Короче, суть в том, что я не любила нарочно расстраивать людей. Мне сразу становилось ужасно стыдно и плохо, и я это чувство искренне ненавидела. За всю жизнь меня неоднократно называли паинькой, потому что я предпочитала не лезть в неприятности. Мне и без этого было чем заняться. Грубая игра не считается – на поле все действовали одинаково и могли постоять за себя.
Поэтому подозрения Култи показались абсурдными, а как только удивление схлынуло, я разозлилась. Очень сильно, черт возьми, разозлилась. На скамейку меня отправит?
От негодования, клокочущего не хуже сраного вулкана Кракатау, сердце истошно заколотилось, а грудь сдавило.
Мне стало сложно дышать. Дыхание сбилось. Сбилось же?

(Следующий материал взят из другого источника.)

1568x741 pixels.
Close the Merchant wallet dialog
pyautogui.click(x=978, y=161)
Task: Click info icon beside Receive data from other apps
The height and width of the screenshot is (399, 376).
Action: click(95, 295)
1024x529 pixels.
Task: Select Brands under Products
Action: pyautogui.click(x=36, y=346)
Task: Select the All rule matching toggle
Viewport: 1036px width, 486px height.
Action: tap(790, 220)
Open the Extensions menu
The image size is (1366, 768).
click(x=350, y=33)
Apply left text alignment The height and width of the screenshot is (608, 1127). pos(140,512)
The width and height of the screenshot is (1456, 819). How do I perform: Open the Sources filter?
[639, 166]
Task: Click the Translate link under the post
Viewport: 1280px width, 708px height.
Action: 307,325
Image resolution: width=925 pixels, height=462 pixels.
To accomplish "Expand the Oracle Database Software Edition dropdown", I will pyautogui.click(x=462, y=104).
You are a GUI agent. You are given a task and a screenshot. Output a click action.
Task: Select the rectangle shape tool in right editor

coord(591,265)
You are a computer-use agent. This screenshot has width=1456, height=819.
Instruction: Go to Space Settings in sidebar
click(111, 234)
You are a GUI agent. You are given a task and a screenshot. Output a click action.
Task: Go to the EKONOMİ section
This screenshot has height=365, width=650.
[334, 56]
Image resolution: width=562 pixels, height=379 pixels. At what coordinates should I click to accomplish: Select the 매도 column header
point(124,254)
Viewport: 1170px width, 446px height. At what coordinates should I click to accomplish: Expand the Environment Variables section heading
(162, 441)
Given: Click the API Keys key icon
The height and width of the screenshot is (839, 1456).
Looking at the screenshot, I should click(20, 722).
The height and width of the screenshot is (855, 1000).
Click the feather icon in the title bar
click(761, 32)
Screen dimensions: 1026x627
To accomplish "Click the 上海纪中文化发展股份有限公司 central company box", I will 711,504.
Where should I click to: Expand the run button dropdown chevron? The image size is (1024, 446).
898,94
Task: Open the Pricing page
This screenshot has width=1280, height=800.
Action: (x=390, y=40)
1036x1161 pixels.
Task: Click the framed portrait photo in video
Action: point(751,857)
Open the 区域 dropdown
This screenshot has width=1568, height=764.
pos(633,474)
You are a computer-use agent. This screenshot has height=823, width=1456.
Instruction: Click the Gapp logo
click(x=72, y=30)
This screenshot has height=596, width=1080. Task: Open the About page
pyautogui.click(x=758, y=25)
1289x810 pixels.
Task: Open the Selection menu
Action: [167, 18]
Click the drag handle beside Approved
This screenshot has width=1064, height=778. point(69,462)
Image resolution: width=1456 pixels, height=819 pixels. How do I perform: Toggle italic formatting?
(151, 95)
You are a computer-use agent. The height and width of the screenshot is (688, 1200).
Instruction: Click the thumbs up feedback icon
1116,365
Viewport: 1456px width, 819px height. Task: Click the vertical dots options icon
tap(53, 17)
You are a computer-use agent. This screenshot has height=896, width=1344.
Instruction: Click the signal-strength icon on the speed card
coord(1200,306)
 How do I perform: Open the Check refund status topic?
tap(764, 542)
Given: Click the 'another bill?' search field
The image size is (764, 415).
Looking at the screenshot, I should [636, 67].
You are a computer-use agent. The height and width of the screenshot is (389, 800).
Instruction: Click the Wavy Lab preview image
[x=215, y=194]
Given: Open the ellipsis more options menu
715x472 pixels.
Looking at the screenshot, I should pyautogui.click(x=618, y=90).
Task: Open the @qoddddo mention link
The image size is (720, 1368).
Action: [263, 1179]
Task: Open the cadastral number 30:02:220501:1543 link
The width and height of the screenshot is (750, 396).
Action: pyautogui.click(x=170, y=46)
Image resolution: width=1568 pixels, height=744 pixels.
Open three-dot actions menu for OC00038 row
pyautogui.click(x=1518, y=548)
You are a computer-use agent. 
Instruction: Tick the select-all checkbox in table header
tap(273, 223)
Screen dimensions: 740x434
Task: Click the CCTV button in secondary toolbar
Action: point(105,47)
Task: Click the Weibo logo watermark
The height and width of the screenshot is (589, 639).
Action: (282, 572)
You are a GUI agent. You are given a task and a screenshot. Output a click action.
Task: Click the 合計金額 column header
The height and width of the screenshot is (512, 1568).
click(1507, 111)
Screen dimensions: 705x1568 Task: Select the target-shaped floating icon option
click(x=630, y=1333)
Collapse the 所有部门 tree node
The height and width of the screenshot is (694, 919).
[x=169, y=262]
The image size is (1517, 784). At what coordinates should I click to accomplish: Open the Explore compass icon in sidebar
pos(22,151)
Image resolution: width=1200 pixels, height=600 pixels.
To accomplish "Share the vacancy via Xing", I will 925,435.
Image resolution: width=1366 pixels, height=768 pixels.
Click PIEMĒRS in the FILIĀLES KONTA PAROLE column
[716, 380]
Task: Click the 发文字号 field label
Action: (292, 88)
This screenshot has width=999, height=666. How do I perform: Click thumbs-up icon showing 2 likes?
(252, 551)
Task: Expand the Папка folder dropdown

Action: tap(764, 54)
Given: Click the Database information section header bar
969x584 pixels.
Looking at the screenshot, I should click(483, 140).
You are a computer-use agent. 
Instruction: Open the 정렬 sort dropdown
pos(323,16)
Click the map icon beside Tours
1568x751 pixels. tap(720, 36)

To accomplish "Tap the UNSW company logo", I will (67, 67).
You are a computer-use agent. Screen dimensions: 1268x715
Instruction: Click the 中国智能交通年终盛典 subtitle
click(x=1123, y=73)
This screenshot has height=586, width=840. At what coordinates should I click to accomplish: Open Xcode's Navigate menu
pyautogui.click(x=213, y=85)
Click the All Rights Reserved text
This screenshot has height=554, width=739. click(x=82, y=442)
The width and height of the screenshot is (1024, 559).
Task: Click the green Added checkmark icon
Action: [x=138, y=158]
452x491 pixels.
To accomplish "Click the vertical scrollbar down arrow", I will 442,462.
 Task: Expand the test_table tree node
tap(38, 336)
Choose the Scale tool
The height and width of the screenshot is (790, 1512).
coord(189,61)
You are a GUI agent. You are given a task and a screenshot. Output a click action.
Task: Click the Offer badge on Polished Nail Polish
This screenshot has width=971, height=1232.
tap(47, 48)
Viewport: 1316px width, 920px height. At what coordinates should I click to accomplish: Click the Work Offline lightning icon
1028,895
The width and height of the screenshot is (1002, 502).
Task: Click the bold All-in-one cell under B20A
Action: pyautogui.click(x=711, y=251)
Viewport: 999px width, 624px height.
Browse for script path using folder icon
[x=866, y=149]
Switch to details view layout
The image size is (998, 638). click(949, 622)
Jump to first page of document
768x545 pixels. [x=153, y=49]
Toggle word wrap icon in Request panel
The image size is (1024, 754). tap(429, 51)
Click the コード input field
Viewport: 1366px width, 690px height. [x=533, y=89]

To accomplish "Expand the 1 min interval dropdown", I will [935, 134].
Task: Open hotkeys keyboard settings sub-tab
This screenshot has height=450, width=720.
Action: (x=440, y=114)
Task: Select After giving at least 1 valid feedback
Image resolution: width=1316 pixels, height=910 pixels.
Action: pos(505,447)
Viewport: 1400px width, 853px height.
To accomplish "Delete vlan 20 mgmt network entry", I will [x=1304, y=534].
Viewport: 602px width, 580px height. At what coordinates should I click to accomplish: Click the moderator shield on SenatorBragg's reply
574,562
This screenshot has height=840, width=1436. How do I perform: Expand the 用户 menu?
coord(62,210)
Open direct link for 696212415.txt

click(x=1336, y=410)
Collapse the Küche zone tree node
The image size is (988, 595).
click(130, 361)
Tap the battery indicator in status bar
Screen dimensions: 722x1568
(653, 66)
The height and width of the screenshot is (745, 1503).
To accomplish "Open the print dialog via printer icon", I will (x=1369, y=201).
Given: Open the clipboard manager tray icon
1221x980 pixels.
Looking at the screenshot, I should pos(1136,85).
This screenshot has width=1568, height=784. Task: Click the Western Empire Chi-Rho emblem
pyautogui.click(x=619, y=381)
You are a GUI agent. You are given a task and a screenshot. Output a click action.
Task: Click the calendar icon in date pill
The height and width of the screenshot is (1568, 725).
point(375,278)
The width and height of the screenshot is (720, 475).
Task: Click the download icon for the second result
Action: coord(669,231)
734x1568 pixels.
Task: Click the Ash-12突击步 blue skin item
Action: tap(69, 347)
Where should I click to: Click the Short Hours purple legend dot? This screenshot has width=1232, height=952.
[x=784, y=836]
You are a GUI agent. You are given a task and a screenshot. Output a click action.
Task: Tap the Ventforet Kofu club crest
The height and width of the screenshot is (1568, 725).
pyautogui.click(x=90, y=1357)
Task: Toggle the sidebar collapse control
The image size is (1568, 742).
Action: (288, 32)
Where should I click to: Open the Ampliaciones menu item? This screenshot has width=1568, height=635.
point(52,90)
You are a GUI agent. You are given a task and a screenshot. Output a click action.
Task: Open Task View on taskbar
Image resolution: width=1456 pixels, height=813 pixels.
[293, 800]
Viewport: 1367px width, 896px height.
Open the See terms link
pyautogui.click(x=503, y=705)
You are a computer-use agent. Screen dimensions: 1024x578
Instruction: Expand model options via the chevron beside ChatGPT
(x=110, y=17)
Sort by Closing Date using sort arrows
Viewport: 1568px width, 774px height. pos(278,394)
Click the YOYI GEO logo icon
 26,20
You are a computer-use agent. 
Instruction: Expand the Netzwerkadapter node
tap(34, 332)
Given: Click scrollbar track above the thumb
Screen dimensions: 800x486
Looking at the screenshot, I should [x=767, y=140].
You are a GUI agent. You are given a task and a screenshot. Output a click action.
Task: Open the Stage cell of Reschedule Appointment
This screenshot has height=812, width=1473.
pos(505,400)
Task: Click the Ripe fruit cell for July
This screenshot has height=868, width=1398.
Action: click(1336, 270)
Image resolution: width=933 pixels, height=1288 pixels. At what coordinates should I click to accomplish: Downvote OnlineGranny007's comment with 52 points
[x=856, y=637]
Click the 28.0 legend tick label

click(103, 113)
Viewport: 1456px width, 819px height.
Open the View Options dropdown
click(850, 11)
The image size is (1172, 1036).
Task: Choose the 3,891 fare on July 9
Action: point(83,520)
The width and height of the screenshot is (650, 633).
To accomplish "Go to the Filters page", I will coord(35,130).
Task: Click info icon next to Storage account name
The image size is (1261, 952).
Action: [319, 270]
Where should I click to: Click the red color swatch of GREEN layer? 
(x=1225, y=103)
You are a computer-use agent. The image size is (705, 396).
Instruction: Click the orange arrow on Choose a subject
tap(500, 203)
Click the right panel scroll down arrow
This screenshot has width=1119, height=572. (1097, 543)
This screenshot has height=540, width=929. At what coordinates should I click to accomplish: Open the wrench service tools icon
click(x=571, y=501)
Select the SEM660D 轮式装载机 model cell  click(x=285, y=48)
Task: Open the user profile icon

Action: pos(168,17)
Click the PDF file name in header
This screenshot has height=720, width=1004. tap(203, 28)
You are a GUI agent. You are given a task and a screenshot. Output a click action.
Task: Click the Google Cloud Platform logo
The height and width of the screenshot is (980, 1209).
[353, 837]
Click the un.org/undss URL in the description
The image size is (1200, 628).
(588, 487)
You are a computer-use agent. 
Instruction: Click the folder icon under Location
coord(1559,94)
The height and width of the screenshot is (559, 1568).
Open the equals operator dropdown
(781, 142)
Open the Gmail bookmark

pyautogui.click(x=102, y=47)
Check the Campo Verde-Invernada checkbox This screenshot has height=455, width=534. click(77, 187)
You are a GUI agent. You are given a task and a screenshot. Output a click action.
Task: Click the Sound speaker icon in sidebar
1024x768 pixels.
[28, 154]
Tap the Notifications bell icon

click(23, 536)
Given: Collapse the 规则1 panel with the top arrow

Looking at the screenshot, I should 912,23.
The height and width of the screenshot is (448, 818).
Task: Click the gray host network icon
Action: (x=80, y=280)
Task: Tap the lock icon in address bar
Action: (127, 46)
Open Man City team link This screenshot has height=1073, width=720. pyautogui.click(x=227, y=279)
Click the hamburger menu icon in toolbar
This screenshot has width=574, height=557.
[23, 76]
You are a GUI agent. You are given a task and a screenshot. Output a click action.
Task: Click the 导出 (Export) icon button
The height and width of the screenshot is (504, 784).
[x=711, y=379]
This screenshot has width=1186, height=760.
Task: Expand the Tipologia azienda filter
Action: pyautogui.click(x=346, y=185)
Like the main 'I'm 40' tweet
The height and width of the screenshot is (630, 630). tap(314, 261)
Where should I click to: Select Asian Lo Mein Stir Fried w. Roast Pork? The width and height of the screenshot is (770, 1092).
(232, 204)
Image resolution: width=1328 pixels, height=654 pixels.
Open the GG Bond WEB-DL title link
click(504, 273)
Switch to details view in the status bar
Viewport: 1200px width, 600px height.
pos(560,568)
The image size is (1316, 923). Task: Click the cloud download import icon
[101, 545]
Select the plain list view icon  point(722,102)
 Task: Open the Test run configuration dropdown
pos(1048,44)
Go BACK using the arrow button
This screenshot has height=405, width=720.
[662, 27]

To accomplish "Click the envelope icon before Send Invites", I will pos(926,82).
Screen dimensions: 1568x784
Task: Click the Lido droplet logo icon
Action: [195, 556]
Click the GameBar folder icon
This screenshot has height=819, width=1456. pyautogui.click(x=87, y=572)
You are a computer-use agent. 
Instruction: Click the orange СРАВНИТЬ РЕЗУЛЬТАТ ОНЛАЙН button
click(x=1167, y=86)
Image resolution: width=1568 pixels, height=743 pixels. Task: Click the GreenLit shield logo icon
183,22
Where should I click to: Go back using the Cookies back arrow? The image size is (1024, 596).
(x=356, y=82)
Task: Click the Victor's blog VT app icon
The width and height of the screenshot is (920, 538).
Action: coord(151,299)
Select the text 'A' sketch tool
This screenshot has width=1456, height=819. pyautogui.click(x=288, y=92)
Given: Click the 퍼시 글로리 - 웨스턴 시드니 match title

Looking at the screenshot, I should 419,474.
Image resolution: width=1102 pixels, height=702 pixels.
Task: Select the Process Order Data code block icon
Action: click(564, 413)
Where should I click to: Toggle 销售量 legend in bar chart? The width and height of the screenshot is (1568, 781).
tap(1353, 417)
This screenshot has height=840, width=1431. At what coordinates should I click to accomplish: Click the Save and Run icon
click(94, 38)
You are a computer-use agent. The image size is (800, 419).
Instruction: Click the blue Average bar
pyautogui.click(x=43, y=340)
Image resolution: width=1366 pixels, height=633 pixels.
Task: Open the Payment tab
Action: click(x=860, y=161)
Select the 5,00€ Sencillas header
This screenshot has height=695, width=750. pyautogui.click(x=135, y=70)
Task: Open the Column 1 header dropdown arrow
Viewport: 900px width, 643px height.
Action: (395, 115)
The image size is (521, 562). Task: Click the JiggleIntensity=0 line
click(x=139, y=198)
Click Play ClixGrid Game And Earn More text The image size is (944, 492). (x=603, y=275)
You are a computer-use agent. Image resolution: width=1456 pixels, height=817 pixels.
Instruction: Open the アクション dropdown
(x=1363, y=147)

Лицо пылало, а в горле встал ком.
На мгновение я забыла, кто передо мной.
Этого хватило, чтобы успеть сжать кулаки, в ярости вздернув подбородок, и выплюнуть:
– Ты… – Я даже не знала, что хотела сказать, потому что так – так! – разозлилась, что плохо соображала. Но когда уже дернулась врезать немцу по роже, то краем глаза заметила Гарднера и пару игроков, идущих к машинам.
И здравый смысл, пересиливший шепот, не дающий мне вырваться из этого забытья, велел подумать о том, что я делаю.
Воздуха не хватало, будто меня ударили под дых. На виске пульсировала вена. «Не надо. Не смей». Волосы на руках встали дыбом.
Я медленно опустила руку и захлопнула рот.
Не собираюсь пропускать сезон из‑за этого урода.
Не собираюсь.
Желание послать его прямиком на хрен так и зудело, но я сдерживала его, медленно и неуклонно, хотя оно рвалось из меня барракудой, борющейся за жизнь. Но я справилась. Спрятала глубоко в сердце и заперла на замок.
Я не лишусь из‑за него дела всей жизни.
Мне еще никогда не было так тяжело держать средние пальцы согнутыми, а колено – подальше от паховой области Култи, но в итоге я отвернулась и села в машину. Ничего не говоря, просто закрыла дверь, убедилась, что никого не задавлю, и выехала с парковки.